◆ **Data lines**:
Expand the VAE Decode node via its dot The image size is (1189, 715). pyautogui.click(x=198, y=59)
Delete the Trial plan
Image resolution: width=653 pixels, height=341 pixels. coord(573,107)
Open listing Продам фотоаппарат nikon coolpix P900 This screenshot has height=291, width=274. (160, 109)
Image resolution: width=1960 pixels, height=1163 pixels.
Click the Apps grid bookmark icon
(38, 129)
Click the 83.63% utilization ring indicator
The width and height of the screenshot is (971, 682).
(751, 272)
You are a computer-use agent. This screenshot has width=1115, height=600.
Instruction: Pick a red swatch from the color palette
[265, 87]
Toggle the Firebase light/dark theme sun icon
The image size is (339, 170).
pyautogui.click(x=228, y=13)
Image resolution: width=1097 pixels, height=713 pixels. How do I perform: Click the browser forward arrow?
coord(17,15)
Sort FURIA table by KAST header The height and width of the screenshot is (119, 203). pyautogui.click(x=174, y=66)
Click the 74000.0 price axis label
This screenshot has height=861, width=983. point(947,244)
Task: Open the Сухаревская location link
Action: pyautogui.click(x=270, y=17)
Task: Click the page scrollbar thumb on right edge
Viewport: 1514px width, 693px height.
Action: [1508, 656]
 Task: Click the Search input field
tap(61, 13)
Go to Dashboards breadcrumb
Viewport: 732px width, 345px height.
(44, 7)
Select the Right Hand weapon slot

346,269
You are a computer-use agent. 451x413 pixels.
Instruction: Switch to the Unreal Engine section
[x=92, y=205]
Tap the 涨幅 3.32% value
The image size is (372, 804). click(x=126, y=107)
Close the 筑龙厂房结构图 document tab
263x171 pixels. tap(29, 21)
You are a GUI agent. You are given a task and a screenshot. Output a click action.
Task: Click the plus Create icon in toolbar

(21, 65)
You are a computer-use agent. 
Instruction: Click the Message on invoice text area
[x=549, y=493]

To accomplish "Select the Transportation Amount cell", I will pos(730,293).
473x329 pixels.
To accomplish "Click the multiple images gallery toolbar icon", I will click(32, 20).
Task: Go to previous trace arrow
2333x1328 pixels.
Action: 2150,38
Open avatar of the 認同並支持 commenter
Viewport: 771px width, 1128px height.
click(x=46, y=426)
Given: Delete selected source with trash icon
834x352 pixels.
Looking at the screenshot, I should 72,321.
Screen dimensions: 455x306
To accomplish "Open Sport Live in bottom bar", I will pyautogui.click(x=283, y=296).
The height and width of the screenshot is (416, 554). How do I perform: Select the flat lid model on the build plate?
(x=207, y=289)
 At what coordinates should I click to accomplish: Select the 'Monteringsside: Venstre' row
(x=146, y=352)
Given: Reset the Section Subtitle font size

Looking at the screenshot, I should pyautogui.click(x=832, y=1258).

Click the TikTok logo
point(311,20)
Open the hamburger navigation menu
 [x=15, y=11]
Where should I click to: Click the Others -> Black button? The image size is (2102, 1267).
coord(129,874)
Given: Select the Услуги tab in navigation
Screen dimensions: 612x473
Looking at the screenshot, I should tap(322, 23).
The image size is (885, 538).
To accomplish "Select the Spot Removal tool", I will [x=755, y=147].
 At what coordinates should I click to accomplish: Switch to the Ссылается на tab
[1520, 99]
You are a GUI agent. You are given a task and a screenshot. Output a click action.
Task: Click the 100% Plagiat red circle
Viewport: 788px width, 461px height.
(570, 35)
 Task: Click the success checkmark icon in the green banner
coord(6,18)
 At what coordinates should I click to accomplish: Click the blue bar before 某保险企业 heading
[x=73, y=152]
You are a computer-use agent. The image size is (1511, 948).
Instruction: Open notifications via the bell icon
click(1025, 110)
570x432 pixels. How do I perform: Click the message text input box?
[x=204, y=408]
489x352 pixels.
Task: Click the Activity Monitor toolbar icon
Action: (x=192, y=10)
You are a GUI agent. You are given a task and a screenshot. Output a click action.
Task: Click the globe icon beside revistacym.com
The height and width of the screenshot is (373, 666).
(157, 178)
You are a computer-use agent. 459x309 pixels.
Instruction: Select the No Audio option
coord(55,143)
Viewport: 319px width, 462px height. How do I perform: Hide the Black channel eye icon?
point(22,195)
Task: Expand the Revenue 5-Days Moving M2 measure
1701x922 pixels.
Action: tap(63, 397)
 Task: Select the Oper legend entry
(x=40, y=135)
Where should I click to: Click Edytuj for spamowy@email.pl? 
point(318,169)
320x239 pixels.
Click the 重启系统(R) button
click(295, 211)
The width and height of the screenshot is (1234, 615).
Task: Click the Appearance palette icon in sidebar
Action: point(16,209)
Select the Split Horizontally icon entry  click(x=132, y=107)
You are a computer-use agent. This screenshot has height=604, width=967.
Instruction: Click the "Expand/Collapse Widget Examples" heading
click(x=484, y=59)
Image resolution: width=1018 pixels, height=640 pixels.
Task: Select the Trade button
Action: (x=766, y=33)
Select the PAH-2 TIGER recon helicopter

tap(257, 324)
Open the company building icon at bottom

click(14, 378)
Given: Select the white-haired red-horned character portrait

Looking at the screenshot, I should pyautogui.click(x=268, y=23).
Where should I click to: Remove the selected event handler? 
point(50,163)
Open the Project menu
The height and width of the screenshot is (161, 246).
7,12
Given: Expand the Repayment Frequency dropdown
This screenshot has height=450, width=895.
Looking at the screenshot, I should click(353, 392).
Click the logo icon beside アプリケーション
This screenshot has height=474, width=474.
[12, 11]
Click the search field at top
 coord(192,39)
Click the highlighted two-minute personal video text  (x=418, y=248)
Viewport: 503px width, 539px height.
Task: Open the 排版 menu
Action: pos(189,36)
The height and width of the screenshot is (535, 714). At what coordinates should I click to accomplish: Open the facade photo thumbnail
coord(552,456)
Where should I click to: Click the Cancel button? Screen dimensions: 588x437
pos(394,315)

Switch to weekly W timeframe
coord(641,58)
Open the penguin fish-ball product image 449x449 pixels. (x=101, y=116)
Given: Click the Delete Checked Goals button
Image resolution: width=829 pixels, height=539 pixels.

◆ **Prompt**: Update all of the data above so that "Delete Checked Goals" reads "Remove Completed Goals" wherever it occurs. Keep every other line unchanged.

◆ **Solved problem**:
Expand the VAE Decode node via its dot The image size is (1189, 715). pyautogui.click(x=198, y=59)
Delete the Trial plan
Image resolution: width=653 pixels, height=341 pixels. coord(573,107)
Open listing Продам фотоаппарат nikon coolpix P900 This screenshot has height=291, width=274. (160, 109)
Image resolution: width=1960 pixels, height=1163 pixels.
Click the Apps grid bookmark icon
(38, 129)
Click the 83.63% utilization ring indicator
The width and height of the screenshot is (971, 682).
(751, 272)
You are a computer-use agent. This screenshot has width=1115, height=600.
Instruction: Pick a red swatch from the color palette
[265, 87]
Toggle the Firebase light/dark theme sun icon
The image size is (339, 170).
pyautogui.click(x=228, y=13)
Image resolution: width=1097 pixels, height=713 pixels. How do I perform: Click the browser forward arrow?
coord(17,15)
Sort FURIA table by KAST header The height and width of the screenshot is (119, 203). pyautogui.click(x=174, y=66)
Click the 74000.0 price axis label
This screenshot has height=861, width=983. point(947,244)
Task: Open the Сухаревская location link
Action: pyautogui.click(x=270, y=17)
Task: Click the page scrollbar thumb on right edge
Viewport: 1514px width, 693px height.
Action: [1508, 656]
 Task: Click the Search input field
tap(61, 13)
Go to Dashboards breadcrumb
Viewport: 732px width, 345px height.
(44, 7)
Select the Right Hand weapon slot

346,269
You are a computer-use agent. 451x413 pixels.
Instruction: Switch to the Unreal Engine section
[x=92, y=205]
Tap the 涨幅 3.32% value
The image size is (372, 804). click(x=126, y=107)
Close the 筑龙厂房结构图 document tab
263x171 pixels. tap(29, 21)
You are a GUI agent. You are given a task and a screenshot. Output a click action.
Task: Click the plus Create icon in toolbar

(21, 65)
You are a computer-use agent. 
Instruction: Click the Message on invoice text area
[x=549, y=493]

To accomplish "Select the Transportation Amount cell", I will pos(730,293).
473x329 pixels.
To accomplish "Click the multiple images gallery toolbar icon", I will click(32, 20).
Task: Go to previous trace arrow
2333x1328 pixels.
Action: 2150,38
Open avatar of the 認同並支持 commenter
Viewport: 771px width, 1128px height.
click(x=46, y=426)
Given: Delete selected source with trash icon
834x352 pixels.
Looking at the screenshot, I should 72,321.
Screen dimensions: 455x306
To accomplish "Open Sport Live in bottom bar", I will pyautogui.click(x=283, y=296).
The height and width of the screenshot is (416, 554). How do I perform: Select the flat lid model on the build plate?
(x=207, y=289)
 At what coordinates should I click to accomplish: Select the 'Monteringsside: Venstre' row
(x=146, y=352)
Given: Reset the Section Subtitle font size

Looking at the screenshot, I should pyautogui.click(x=832, y=1258).

Click the TikTok logo
point(311,20)
Open the hamburger navigation menu
 [x=15, y=11]
Where should I click to: Click the Others -> Black button? The image size is (2102, 1267).
coord(129,874)
Given: Select the Услуги tab in navigation
Screen dimensions: 612x473
Looking at the screenshot, I should tap(322, 23).
The image size is (885, 538).
To accomplish "Select the Spot Removal tool", I will [x=755, y=147].
 At what coordinates should I click to accomplish: Switch to the Ссылается на tab
[1520, 99]
You are a GUI agent. You are given a task and a screenshot. Output a click action.
Task: Click the 100% Plagiat red circle
Viewport: 788px width, 461px height.
(570, 35)
 Task: Click the success checkmark icon in the green banner
coord(6,18)
 At what coordinates should I click to accomplish: Click the blue bar before 某保险企业 heading
[x=73, y=152]
You are a computer-use agent. The image size is (1511, 948).
Instruction: Open notifications via the bell icon
click(1025, 110)
570x432 pixels. How do I perform: Click the message text input box?
[x=204, y=408]
489x352 pixels.
Task: Click the Activity Monitor toolbar icon
Action: (x=192, y=10)
You are a GUI agent. You are given a task and a screenshot. Output a click action.
Task: Click the globe icon beside revistacym.com
The height and width of the screenshot is (373, 666).
(157, 178)
You are a computer-use agent. 459x309 pixels.
Instruction: Select the No Audio option
coord(55,143)
Viewport: 319px width, 462px height. How do I perform: Hide the Black channel eye icon?
point(22,195)
Task: Expand the Revenue 5-Days Moving M2 measure
1701x922 pixels.
Action: tap(63, 397)
 Task: Select the Oper legend entry
(x=40, y=135)
Where should I click to: Click Edytuj for spamowy@email.pl? 
point(318,169)
320x239 pixels.
Click the 重启系统(R) button
click(295, 211)
The width and height of the screenshot is (1234, 615).
Task: Click the Appearance palette icon in sidebar
Action: point(16,209)
Select the Split Horizontally icon entry  click(x=132, y=107)
You are a computer-use agent. This screenshot has height=604, width=967.
Instruction: Click the "Expand/Collapse Widget Examples" heading
click(x=484, y=59)
Image resolution: width=1018 pixels, height=640 pixels.
Task: Select the Trade button
Action: (x=766, y=33)
Select the PAH-2 TIGER recon helicopter

tap(257, 324)
Open the company building icon at bottom

click(14, 378)
Given: Select the white-haired red-horned character portrait

Looking at the screenshot, I should pyautogui.click(x=268, y=23).
Where should I click to: Remove the selected event handler? 
point(50,163)
Open the Project menu
The height and width of the screenshot is (161, 246).
7,12
Given: Expand the Repayment Frequency dropdown
This screenshot has height=450, width=895.
Looking at the screenshot, I should click(353, 392).
Click the logo icon beside アプリケーション
This screenshot has height=474, width=474.
[12, 11]
Click the search field at top
 coord(192,39)
Click the highlighted two-minute personal video text  (x=418, y=248)
Viewport: 503px width, 539px height.
Task: Open the 排版 menu
Action: pos(189,36)
The height and width of the screenshot is (535, 714). At what coordinates should I click to accomplish: Open the facade photo thumbnail
coord(552,456)
Where should I click to: Click the Cancel button? Screen dimensions: 588x437
pos(394,315)

Switch to weekly W timeframe
coord(641,58)
Open the penguin fish-ball product image 449x449 pixels. (x=101, y=116)
Given: Click the Remove Completed Goals button
Image resolution: width=829 pixels, height=539 pixels.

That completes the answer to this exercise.